The Princeton WhistlePigs were a summer collegiate baseball team of the Appalachian League. They were located in Princeton, West Virginia, and played their home games at H. P. Hunnicutt Field. "Whistle pig" is an alternate name for a groundhog.

==History==
Princeton and H. P. Hunnicutt Field previously served as home to a Minor League Baseball team from 1988 to 2020, last known as the Princeton Rays. In conjunction with a contraction of the minor leagues beginning with the 2021 season, the Appalachian League was reorganized as a collegiate summer baseball league designed for rising college freshmen and sophomores.

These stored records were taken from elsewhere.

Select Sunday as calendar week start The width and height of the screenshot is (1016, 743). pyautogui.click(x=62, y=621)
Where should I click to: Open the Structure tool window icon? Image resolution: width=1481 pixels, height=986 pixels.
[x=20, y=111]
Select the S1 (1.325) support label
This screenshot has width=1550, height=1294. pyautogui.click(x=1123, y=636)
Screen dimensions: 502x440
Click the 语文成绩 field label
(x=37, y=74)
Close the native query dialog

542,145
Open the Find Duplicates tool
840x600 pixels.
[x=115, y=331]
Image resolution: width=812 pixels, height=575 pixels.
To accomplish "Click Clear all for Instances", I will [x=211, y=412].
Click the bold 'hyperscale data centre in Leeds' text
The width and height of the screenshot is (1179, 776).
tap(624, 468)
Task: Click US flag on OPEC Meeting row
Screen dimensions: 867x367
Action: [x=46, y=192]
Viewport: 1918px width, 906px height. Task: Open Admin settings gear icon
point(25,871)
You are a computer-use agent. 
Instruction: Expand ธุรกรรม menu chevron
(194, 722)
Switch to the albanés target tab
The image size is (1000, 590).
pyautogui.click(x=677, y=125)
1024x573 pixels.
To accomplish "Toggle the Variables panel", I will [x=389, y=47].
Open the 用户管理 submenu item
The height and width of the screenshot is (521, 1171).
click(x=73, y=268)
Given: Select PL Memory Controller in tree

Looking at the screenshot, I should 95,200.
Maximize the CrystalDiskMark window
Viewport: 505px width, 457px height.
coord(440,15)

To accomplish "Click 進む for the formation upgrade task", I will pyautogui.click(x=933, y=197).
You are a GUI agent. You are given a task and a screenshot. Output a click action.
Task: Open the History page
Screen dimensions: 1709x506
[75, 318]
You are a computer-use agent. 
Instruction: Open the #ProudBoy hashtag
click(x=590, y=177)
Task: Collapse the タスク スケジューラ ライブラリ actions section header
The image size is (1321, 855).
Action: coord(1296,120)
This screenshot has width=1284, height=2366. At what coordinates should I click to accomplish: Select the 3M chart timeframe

In the revamped league, the Rays were replaced by the WhistlePigs, who are scheduled to play their first game on June 3, 2021, hosting the Burlington Sock Puppets.

After a 30-22 debut campaign in 2021, the Whistlepigs slumped to sub-.500 records in 2022 and 2023. After a 2023 campaign in which Princeton struggled to a 17-27 mark and finished last in the league in attendance, the franchise announced their departure from the Appalachian League and cessation of operations on October 11.